なぜそんなに高いのか。2月に「新装版 ビジュアル図解 食品工場のしくみ」(同文舘出版)を上梓する食品安全教育研究所代表の河岸宏和氏に聞いた。
「まず考えていただきたいのが人件費。長年修業を積んできた親方の年収を1000万円と仮定すると、月収は約80万円。1カ月の営業日が20日間なら、1日4万円。カウンターで親方が相手にできるのは1日せいぜい10人ですから、客1人に対して4000円。建物にも同等のコストがかかり、座っただけで8000円かかる計算になります」
確かに、予約の取れない超人気店の大将には「寿司ドリーム」を体現してほしいもの。河岸氏が次に挙げるのは、食材の廃棄率の高さだ。
「米を炊きあげて酢飯にしてから1時間経ったものは廃棄しますし、熟成ネタを扱う際には、外側の変色した部分を除いて、キレイな部位だけを使います。

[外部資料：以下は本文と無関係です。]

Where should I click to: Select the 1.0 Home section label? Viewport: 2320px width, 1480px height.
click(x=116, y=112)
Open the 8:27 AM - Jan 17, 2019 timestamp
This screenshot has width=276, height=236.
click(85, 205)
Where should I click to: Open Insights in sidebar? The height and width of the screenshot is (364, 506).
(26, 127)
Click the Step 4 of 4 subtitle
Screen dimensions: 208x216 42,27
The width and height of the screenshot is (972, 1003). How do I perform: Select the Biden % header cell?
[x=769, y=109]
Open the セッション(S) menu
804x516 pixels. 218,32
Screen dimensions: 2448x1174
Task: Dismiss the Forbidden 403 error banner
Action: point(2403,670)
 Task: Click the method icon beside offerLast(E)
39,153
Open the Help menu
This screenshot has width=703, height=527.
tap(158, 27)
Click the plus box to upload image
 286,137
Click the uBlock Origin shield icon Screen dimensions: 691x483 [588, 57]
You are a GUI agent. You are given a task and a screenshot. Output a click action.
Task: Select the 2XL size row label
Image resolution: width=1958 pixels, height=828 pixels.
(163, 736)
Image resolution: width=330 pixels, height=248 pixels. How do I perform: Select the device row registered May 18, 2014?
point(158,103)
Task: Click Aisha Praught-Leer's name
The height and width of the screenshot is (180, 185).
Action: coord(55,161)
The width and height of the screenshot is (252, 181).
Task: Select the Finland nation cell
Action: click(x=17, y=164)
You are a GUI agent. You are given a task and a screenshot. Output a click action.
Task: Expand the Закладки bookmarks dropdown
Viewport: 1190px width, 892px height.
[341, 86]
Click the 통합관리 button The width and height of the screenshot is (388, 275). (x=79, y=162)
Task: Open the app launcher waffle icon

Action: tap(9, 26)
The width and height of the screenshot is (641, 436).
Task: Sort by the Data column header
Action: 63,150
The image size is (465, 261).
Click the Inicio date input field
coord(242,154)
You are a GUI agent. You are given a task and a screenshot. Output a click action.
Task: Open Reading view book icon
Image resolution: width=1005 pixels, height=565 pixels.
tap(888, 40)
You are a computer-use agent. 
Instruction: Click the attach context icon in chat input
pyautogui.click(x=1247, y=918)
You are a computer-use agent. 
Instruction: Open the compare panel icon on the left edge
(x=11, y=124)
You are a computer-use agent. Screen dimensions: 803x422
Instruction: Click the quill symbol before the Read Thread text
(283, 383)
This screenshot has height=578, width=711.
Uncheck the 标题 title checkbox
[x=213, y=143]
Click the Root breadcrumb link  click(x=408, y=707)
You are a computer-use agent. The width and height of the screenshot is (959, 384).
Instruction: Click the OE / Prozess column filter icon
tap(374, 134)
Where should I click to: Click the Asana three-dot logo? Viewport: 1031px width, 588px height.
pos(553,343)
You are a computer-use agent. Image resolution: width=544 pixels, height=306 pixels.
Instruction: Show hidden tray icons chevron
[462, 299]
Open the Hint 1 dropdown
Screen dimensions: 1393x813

おまかせを基本としても、追加でかんぴょう巻きやしめ鯖を注文されて、『ありません』とは言えない。客の目が届かないところにも食材のロス、つまりお金や人の手がかかっているんです」
ネタに鮮度抜群の極上素材を使うのは当たり前。さらにいつ注文が入るかわからないネタも用意するとなれば、日々の食材コストは相当な額に上るだろう。
「高級店に入ったらカウンターをよく見てほしいですね。職人がかんなで仕上げた立派な白木が使われていますから。美しい木目と水を吸わないというのが特徴で、このメンテナンスにもお金がかかりますし、『座って3万円』というのは妥当な金額。土地代の高い銀座の最高級店で5万円というのも納得できます」(河岸氏)
1皿100円台の回転寿司はさておき、1万円以下で食べられる大衆店と、その3倍以上の料金を取る高級店はどこが違うのか。
「やはり握り。例えば同じネタ、同じ米を使っても、その道30年の職人と素人に毛が生えたような人とでは味がまったく違う」
河岸氏はこう前置きして、その魅力を語る。
「シャリが温かいというのが重要なポイントで、一粒一粒が潰れることなく、寿司の形を保っていながら、口に入れるとサラッとほぐれて、ネタと混ざり合う。これがプロの握りですよ。甘えびの握りはあまりに繊細で、寿司下駄などに置かずに職人の手から客の手へと供されますし、軍艦巻きではないウニやイクラの握りで素材の味が堪能できるのも高級店の醍醐味です」
人生一度は大奮発して味わいたいものだ。